* [Jobs]:
[A] According to the O'Neill centennial report, who chairs the Subcommittee on Production?
[B] Return the passage of the O'Neill centennial report between "This committee will undertake" and "will be sought.", inclusive.

* [Article]:
◇ ◇ ◇ ◇

Subcommittee on Production: Chairman, Ron Willis, University Theatre, University of Kansas, Lawrence, KS.

This committee will undertake to encourage the production of the entire canon of O'Neill's plays in professional, semi-professional or non-professional productions. Using the matrix of the American College Theatre Festival and seeking the active collaboration of other groups, the committee will undertake to make audio or video tapes of the plays for library purposes.

Subcommittee on Special Events: Committee not yet appointed.

This committee will take as its charge the organization of aspects of a special national event, celebrating O'Neill, perhaps from the Kennedy Center. A second charge will be to develop an international symposium of scholars and critics to meet and discuss the dramatist in a world context. A publication of the discussion of the symposium will be sought.

The Central Committee will attempt to maintain liaison with other groups concerned with the O'Neill centennial, including the New York-based Theater Committee for Eugene O'Neill, the Provincetown Playhouse, the Eugene O'Neill Memorial Center and Monte Cristo Cottage, the Eugene O'Neill Foundation/Tao House, the Eugene O'Neill Society, ITI, and the Theatre Communications Group.

5. RECENT PUBLICATIONS: from O'Neill listings in 1980 MLA Bibliography.

Adler, Thomas P. "The Mirror as Stage Prop in Modern Drama." Comparative Drama 14(1980-81):355-73.

Chioles, John. "Aeschylus and O'Neill: A Phenomenological View." Comparative Drama 14:159-87.

Cosic, Ileana. "Judzin O'Nil: Velikan svoje epohe" ["Eugene O'Neill: Giant of His Era"]. Scena 16,i-iii:147-67.

Filip, Traian. "Relatii editoriale cu Romania." Manuscriptum 11,i:166-68.

Frenz, Horst. "Eugene O'Neill and China." Tamkang Review 10(1979):5-16.

Fuhrmann, Manfred. "Myth as a Recurrent Theme in Greek Tragedy and Twentieth-Century Drama," in New Perspectives in German Literary Criticism: A Collection of Essays, ed. Richard E. Amacher and Victor Lange (Princeton: Princeton U. Press, 1979), pp. 295-319.

Mayberry, Robert. "Sterile Wedding: The Comic Structure of O'Neill's Hughie." Massachusetts Studies in English 7,iii:10-19.

Prasad, Hari Mohan. "Nuances of Soliloquy in the Theatre of Eugene O'Neill." Commonwealth Quarterly 5,xvii:48-59.

Saqqaf, Abdulaziz Yassin. "The Nature of Conflict in The Hairy Ape." Journal of English (Sana'a Univ.) 1(1975):77-84.

◇ ◇ ◇ ◇

* [Document and screenshot pointing lines]:
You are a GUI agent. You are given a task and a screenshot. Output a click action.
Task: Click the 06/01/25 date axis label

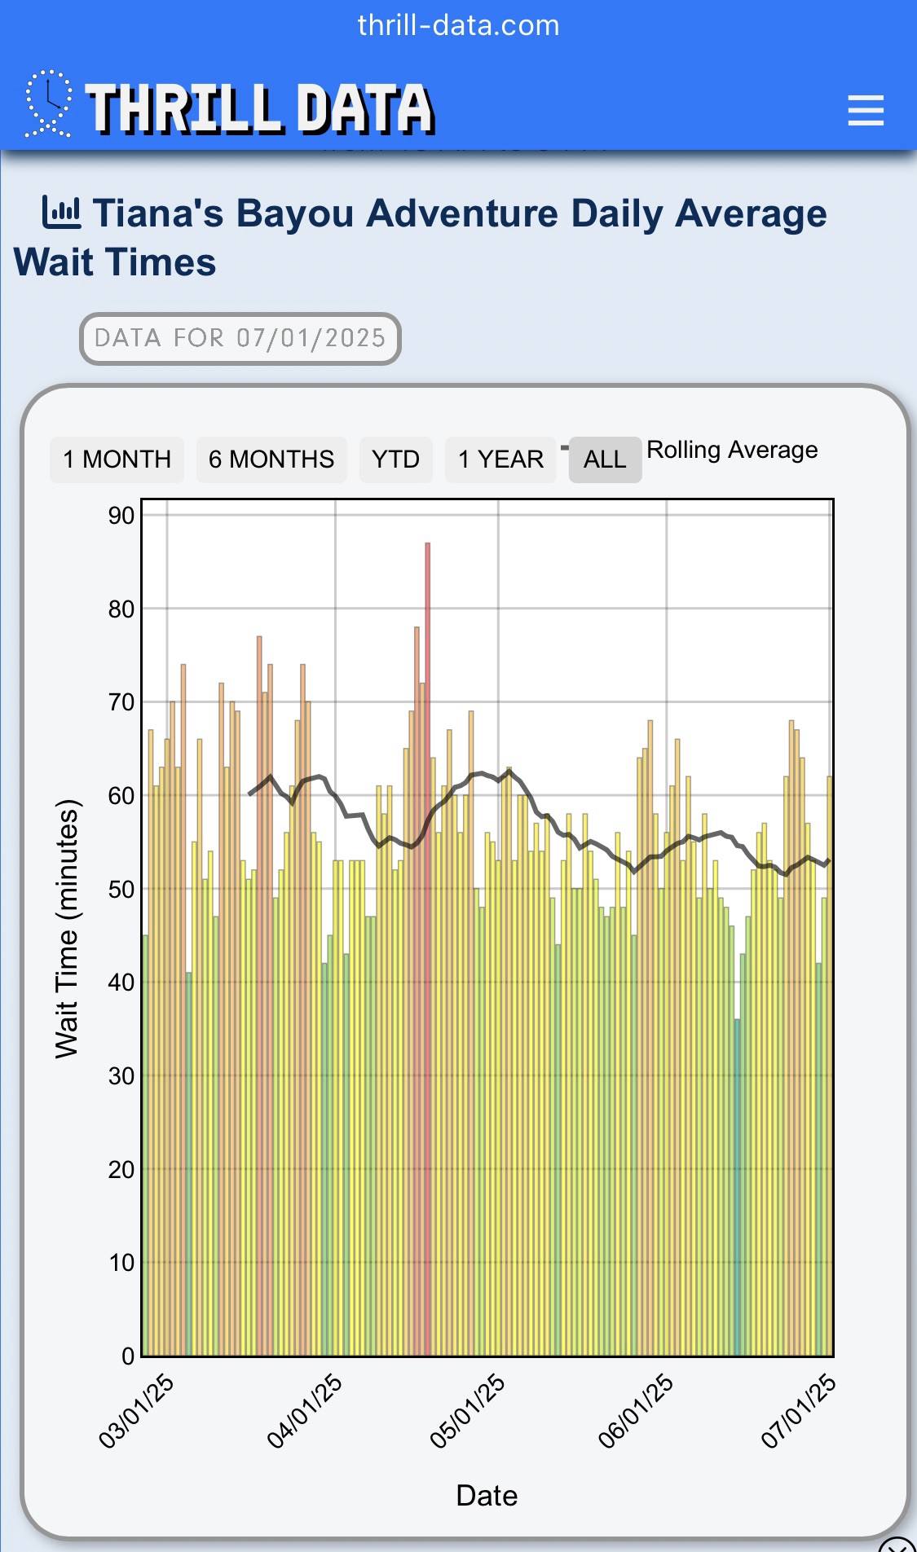[636, 1411]
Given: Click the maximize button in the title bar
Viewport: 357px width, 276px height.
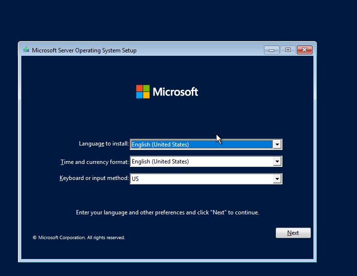Looking at the screenshot, I should pyautogui.click(x=288, y=50).
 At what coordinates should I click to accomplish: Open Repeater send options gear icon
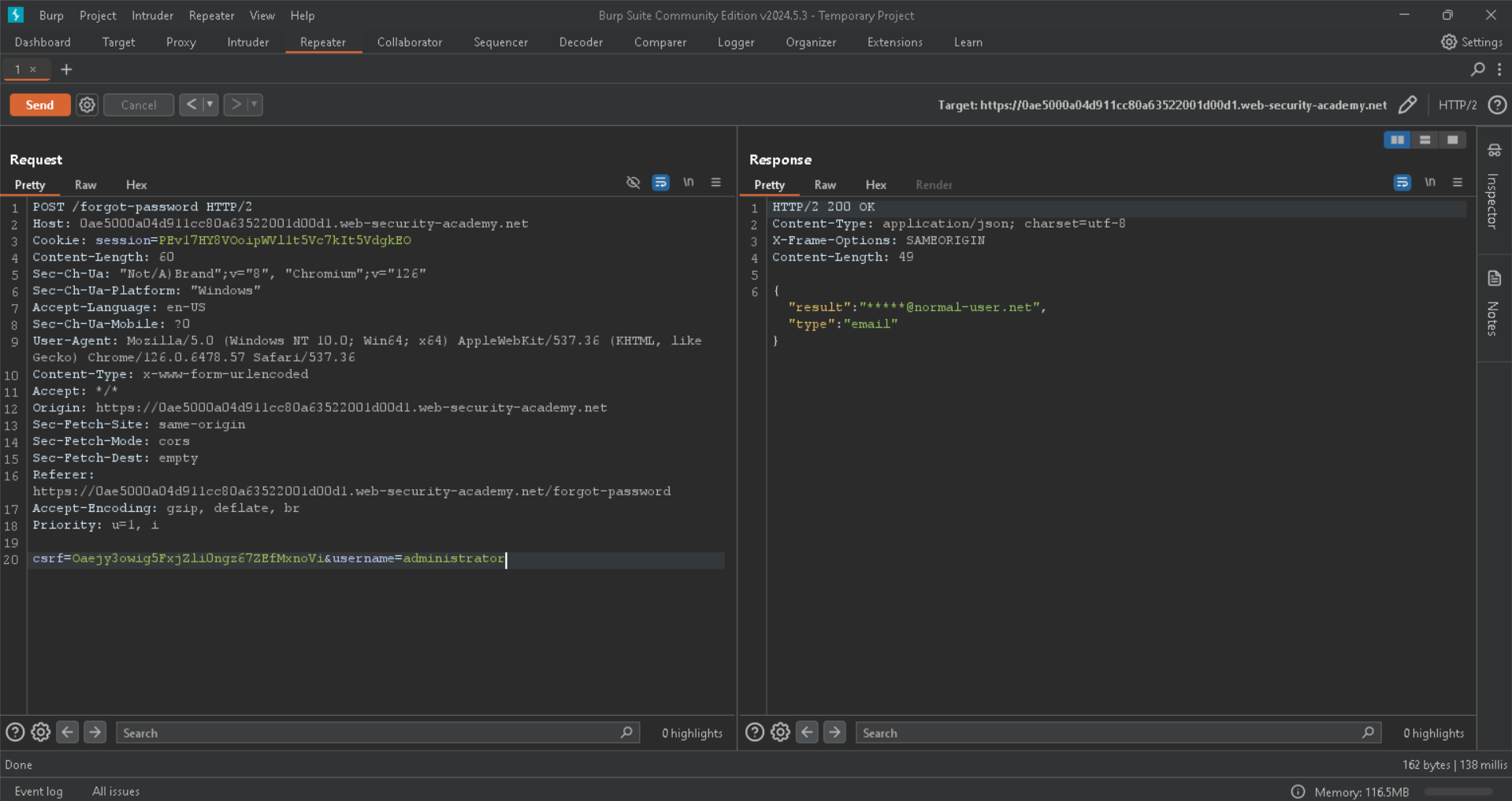[x=87, y=105]
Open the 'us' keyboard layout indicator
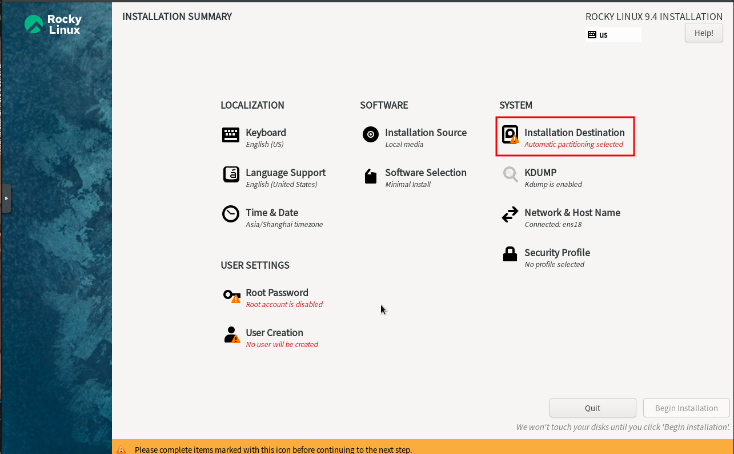 pyautogui.click(x=613, y=35)
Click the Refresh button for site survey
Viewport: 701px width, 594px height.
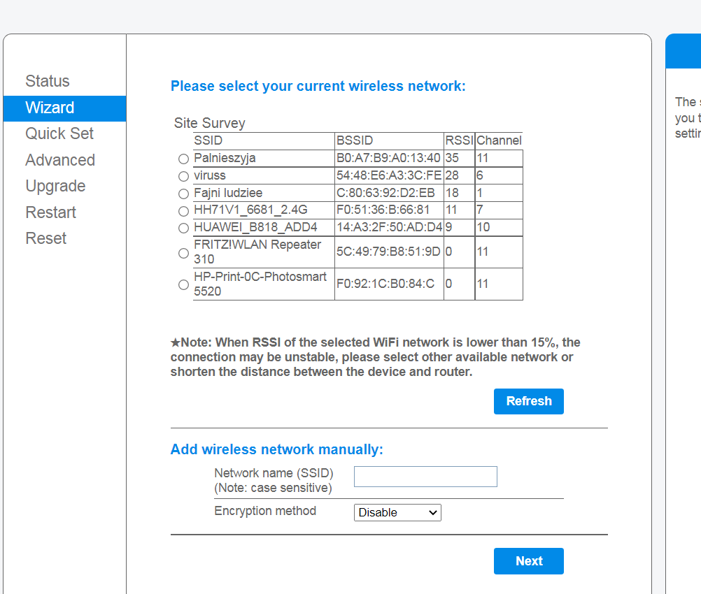tap(528, 401)
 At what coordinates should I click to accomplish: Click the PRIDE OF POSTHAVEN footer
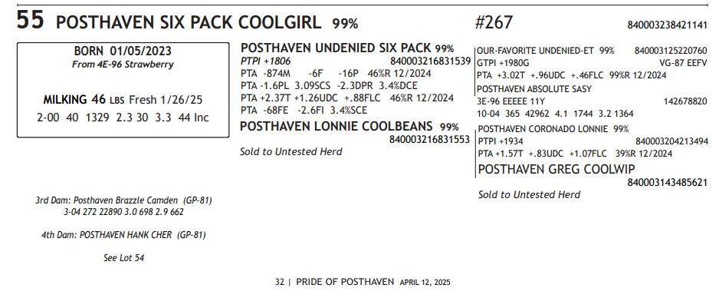345,282

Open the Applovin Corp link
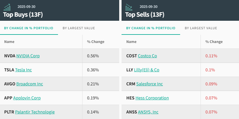click(x=27, y=98)
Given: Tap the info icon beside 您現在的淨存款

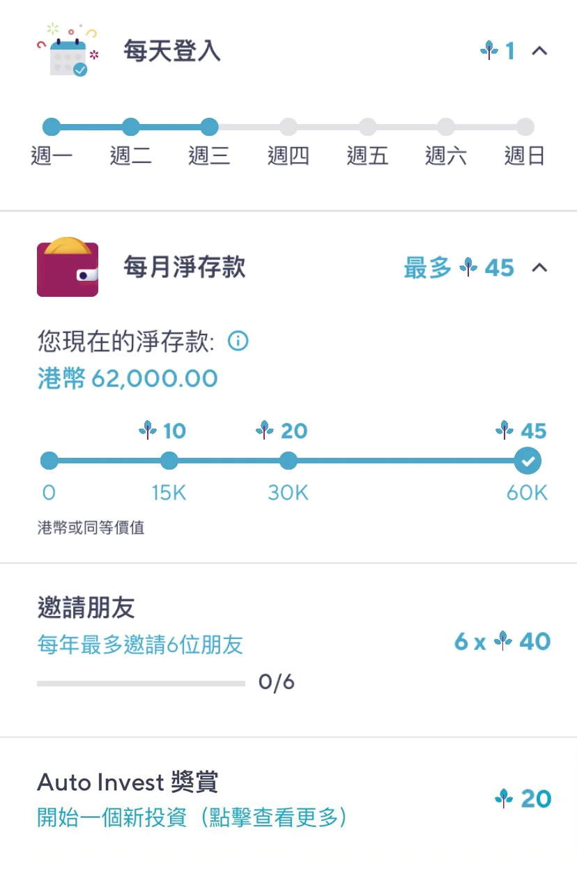Looking at the screenshot, I should point(238,341).
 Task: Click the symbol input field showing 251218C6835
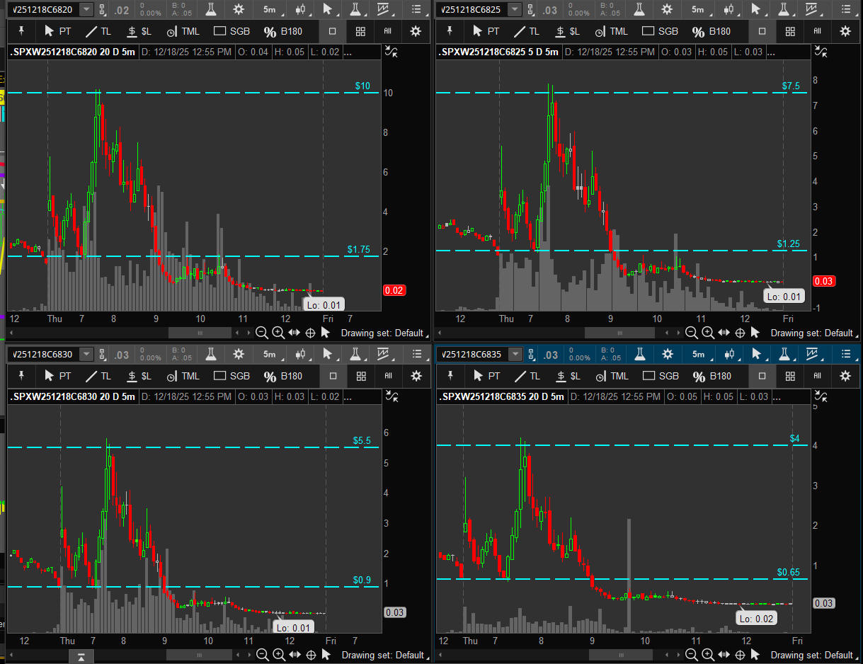click(x=471, y=354)
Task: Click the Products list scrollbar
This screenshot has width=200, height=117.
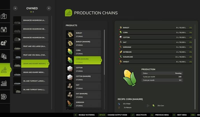Action: (104, 52)
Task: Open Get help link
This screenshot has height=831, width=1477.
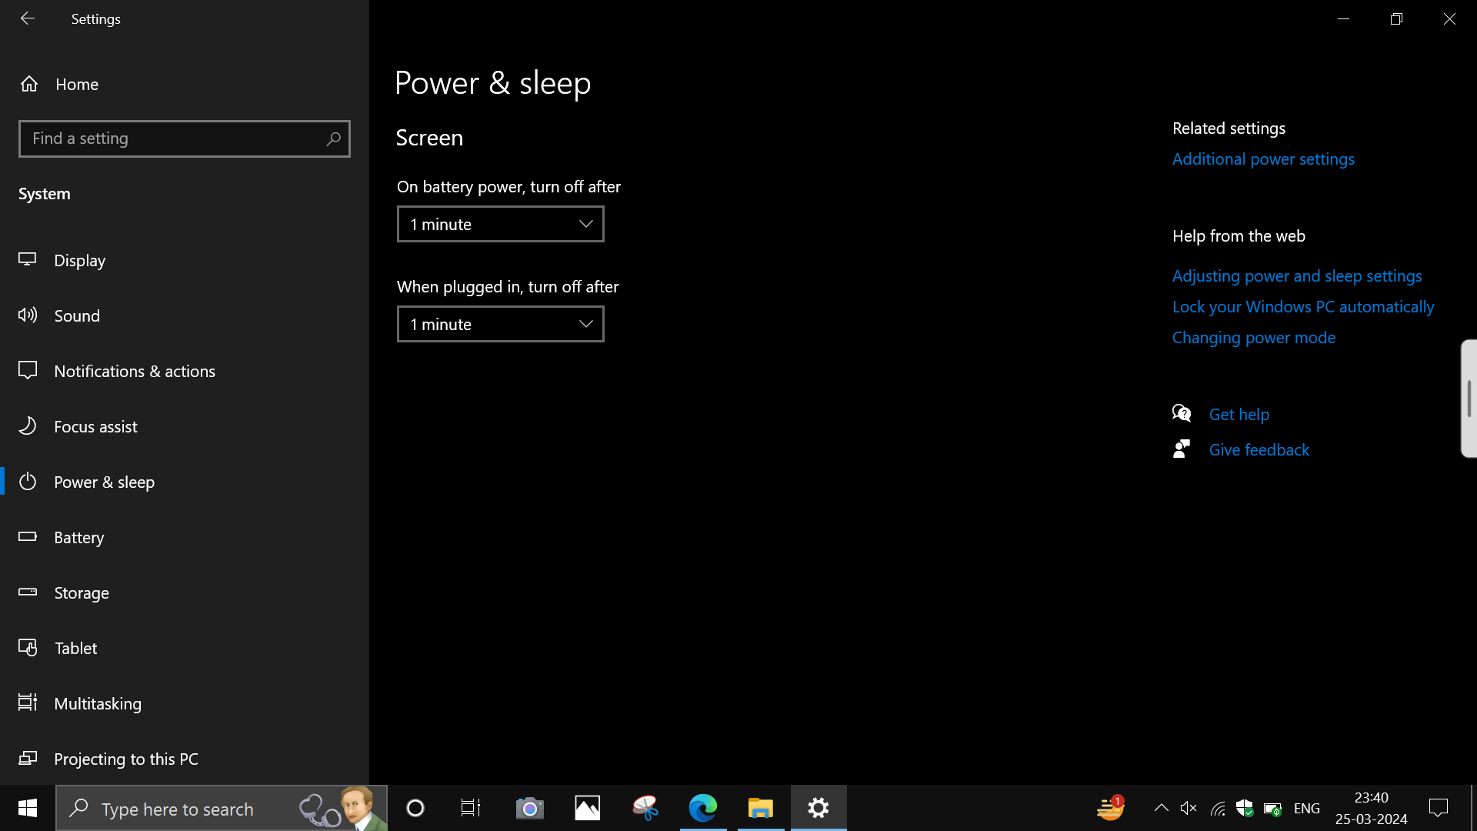Action: coord(1239,414)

◇ ◇ ◇ ◇

* [Answers given]:
[A] Ron Willis, of University Theatre at the University of Kansas in Lawrence, KS.

[B]
This committee will undertake to encourage the production of the entire canon of O'Neill's plays in professional, semi-professional or non-professional productions. Using the matrix of the American College Theatre Festival and seeking the active collaboration of other groups, the committee will undertake to make audio or video tapes of the plays for library purposes.

Subcommittee on Special Events: Committee not yet appointed.

This committee will take as its charge the organization of aspects of a special national event, celebrating O'Neill, perhaps from the Kennedy Center. A second charge will be to develop an international symposium of scholars and critics to meet and discuss the dramatist in a world context. A publication of the discussion of the symposium will be sought.